» ACTIVITY
Print the records below exactly; all of them are needed.

» DATA SECTION
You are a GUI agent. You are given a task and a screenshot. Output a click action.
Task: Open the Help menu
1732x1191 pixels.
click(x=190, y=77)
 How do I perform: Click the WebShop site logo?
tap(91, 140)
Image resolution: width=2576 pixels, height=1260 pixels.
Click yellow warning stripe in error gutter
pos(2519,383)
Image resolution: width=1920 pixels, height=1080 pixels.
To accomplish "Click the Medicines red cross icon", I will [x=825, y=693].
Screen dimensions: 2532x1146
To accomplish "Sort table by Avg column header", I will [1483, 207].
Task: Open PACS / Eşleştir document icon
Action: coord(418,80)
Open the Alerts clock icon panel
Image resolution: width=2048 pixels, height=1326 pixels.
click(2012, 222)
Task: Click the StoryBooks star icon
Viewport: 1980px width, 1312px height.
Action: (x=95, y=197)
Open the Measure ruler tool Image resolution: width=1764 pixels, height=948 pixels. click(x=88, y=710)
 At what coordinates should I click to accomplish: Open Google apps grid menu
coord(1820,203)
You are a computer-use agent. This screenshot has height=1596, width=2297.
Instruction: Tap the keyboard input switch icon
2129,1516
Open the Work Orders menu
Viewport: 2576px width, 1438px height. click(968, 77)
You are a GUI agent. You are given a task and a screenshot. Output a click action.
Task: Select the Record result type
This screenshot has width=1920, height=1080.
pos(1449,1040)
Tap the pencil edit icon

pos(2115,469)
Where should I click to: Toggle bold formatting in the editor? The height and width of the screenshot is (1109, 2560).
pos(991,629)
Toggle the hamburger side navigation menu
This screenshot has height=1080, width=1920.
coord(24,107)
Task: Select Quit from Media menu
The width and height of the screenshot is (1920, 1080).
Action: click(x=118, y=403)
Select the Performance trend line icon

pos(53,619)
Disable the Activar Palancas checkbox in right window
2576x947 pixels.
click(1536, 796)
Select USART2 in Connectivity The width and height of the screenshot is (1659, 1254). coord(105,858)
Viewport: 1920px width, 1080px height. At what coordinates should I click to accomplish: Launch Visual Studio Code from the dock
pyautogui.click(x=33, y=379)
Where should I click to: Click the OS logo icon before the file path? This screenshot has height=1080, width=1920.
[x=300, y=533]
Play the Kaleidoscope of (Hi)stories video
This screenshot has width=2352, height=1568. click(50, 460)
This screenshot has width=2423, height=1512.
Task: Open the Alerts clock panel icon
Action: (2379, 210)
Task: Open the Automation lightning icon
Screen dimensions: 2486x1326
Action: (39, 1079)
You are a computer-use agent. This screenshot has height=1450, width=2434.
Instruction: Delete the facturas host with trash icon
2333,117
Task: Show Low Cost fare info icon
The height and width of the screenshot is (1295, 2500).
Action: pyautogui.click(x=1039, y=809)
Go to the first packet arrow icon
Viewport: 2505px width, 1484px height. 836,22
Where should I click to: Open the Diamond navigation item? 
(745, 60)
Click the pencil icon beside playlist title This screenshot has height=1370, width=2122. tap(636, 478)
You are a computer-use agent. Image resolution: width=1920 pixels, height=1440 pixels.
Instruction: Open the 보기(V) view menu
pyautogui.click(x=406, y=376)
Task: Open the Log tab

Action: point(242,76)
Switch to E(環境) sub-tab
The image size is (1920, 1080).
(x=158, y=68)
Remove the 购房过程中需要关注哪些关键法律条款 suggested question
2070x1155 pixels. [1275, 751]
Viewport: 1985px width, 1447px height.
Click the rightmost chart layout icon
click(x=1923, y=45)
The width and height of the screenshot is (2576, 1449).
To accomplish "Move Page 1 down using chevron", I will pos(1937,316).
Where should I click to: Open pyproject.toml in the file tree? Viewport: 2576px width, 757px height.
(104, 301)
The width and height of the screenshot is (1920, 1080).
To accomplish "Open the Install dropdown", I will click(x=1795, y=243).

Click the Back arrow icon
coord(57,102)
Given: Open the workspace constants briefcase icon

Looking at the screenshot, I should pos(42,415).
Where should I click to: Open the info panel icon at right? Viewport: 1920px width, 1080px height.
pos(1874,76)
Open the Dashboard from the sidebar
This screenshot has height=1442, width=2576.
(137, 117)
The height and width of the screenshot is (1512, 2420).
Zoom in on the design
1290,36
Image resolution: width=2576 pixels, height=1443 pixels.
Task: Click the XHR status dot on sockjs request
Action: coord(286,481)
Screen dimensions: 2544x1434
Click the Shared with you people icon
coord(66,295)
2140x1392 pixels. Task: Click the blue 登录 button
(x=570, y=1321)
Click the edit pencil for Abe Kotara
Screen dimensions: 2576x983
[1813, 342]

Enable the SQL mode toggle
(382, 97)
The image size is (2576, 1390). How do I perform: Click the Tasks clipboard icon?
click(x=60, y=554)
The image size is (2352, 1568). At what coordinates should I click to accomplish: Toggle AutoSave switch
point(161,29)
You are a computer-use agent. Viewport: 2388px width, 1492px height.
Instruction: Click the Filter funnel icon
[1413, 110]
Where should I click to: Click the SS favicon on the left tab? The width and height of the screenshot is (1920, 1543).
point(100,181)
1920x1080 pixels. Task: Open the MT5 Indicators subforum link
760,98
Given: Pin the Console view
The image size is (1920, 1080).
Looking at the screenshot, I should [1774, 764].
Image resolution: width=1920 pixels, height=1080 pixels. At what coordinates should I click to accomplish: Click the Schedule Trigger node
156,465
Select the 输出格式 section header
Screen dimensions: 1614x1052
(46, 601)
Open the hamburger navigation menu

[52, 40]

» SOLUTION TO THE EXERCISE
You are a GUI agent. You are given a task and a screenshot. Output a click action.
Task: Open the Help menu
1732x1191 pixels.
click(x=190, y=77)
 How do I perform: Click the WebShop site logo?
tap(91, 140)
Image resolution: width=2576 pixels, height=1260 pixels.
Click yellow warning stripe in error gutter
pos(2519,383)
Image resolution: width=1920 pixels, height=1080 pixels.
To accomplish "Click the Medicines red cross icon", I will [x=825, y=693].
Screen dimensions: 2532x1146
To accomplish "Sort table by Avg column header", I will [1483, 207].
Task: Open PACS / Eşleştir document icon
Action: coord(418,80)
Open the Alerts clock icon panel
Image resolution: width=2048 pixels, height=1326 pixels.
click(2012, 222)
Task: Click the StoryBooks star icon
Viewport: 1980px width, 1312px height.
Action: (x=95, y=197)
Open the Measure ruler tool Image resolution: width=1764 pixels, height=948 pixels. click(x=88, y=710)
 At what coordinates should I click to accomplish: Open Google apps grid menu
coord(1820,203)
You are a computer-use agent. This screenshot has height=1596, width=2297.
Instruction: Tap the keyboard input switch icon
2129,1516
Open the Work Orders menu
Viewport: 2576px width, 1438px height. click(968, 77)
You are a GUI agent. You are given a task and a screenshot. Output a click action.
Task: Select the Record result type
This screenshot has width=1920, height=1080.
pos(1449,1040)
Tap the pencil edit icon

pos(2115,469)
Where should I click to: Toggle bold formatting in the editor? The height and width of the screenshot is (1109, 2560).
pos(991,629)
Toggle the hamburger side navigation menu
This screenshot has height=1080, width=1920.
coord(24,107)
Task: Select Quit from Media menu
The width and height of the screenshot is (1920, 1080).
Action: click(x=118, y=403)
Select the Performance trend line icon

pos(53,619)
Disable the Activar Palancas checkbox in right window
2576x947 pixels.
click(1536, 796)
Select USART2 in Connectivity The width and height of the screenshot is (1659, 1254). coord(105,858)
Viewport: 1920px width, 1080px height. At what coordinates should I click to accomplish: Launch Visual Studio Code from the dock
pyautogui.click(x=33, y=379)
Where should I click to: Click the OS logo icon before the file path? This screenshot has height=1080, width=1920.
[x=300, y=533]
Play the Kaleidoscope of (Hi)stories video
This screenshot has width=2352, height=1568. click(50, 460)
This screenshot has width=2423, height=1512.
Task: Open the Alerts clock panel icon
Action: (2379, 210)
Task: Open the Automation lightning icon
Screen dimensions: 2486x1326
Action: (39, 1079)
You are a computer-use agent. This screenshot has height=1450, width=2434.
Instruction: Delete the facturas host with trash icon
2333,117
Task: Show Low Cost fare info icon
The height and width of the screenshot is (1295, 2500).
Action: pyautogui.click(x=1039, y=809)
Go to the first packet arrow icon
Viewport: 2505px width, 1484px height. 836,22
Where should I click to: Open the Diamond navigation item? 
(745, 60)
Click the pencil icon beside playlist title This screenshot has height=1370, width=2122. tap(636, 478)
You are a computer-use agent. Image resolution: width=1920 pixels, height=1440 pixels.
Instruction: Open the 보기(V) view menu
pyautogui.click(x=406, y=376)
Task: Open the Log tab

Action: point(242,76)
Switch to E(環境) sub-tab
The image size is (1920, 1080).
(x=158, y=68)
Remove the 购房过程中需要关注哪些关键法律条款 suggested question
2070x1155 pixels. [1275, 751]
Viewport: 1985px width, 1447px height.
Click the rightmost chart layout icon
click(x=1923, y=45)
The width and height of the screenshot is (2576, 1449).
To accomplish "Move Page 1 down using chevron", I will pos(1937,316).
Where should I click to: Open pyproject.toml in the file tree? Viewport: 2576px width, 757px height.
(104, 301)
The width and height of the screenshot is (1920, 1080).
To accomplish "Open the Install dropdown", I will click(x=1795, y=243).

Click the Back arrow icon
coord(57,102)
Given: Open the workspace constants briefcase icon

Looking at the screenshot, I should pos(42,415).
Where should I click to: Open the info panel icon at right? Viewport: 1920px width, 1080px height.
pos(1874,76)
Open the Dashboard from the sidebar
This screenshot has height=1442, width=2576.
(137, 117)
The height and width of the screenshot is (1512, 2420).
Zoom in on the design
1290,36
Image resolution: width=2576 pixels, height=1443 pixels.
Task: Click the XHR status dot on sockjs request
Action: coord(286,481)
Screen dimensions: 2544x1434
Click the Shared with you people icon
coord(66,295)
2140x1392 pixels. Task: Click the blue 登录 button
(x=570, y=1321)
Click the edit pencil for Abe Kotara
Screen dimensions: 2576x983
[1813, 342]

Enable the SQL mode toggle
(382, 97)
The image size is (2576, 1390). How do I perform: Click the Tasks clipboard icon?
click(x=60, y=554)
The image size is (2352, 1568). At what coordinates should I click to accomplish: Toggle AutoSave switch
point(161,29)
You are a computer-use agent. Viewport: 2388px width, 1492px height.
Instruction: Click the Filter funnel icon
[1413, 110]
Where should I click to: Click the SS favicon on the left tab? The width and height of the screenshot is (1920, 1543).
point(100,181)
1920x1080 pixels. Task: Open the MT5 Indicators subforum link
760,98
Given: Pin the Console view
The image size is (1920, 1080).
Looking at the screenshot, I should [1774, 764].
Image resolution: width=1920 pixels, height=1080 pixels. At what coordinates should I click to accomplish: Click the Schedule Trigger node
156,465
Select the 输出格式 section header
Screen dimensions: 1614x1052
(46, 601)
Open the hamburger navigation menu

[52, 40]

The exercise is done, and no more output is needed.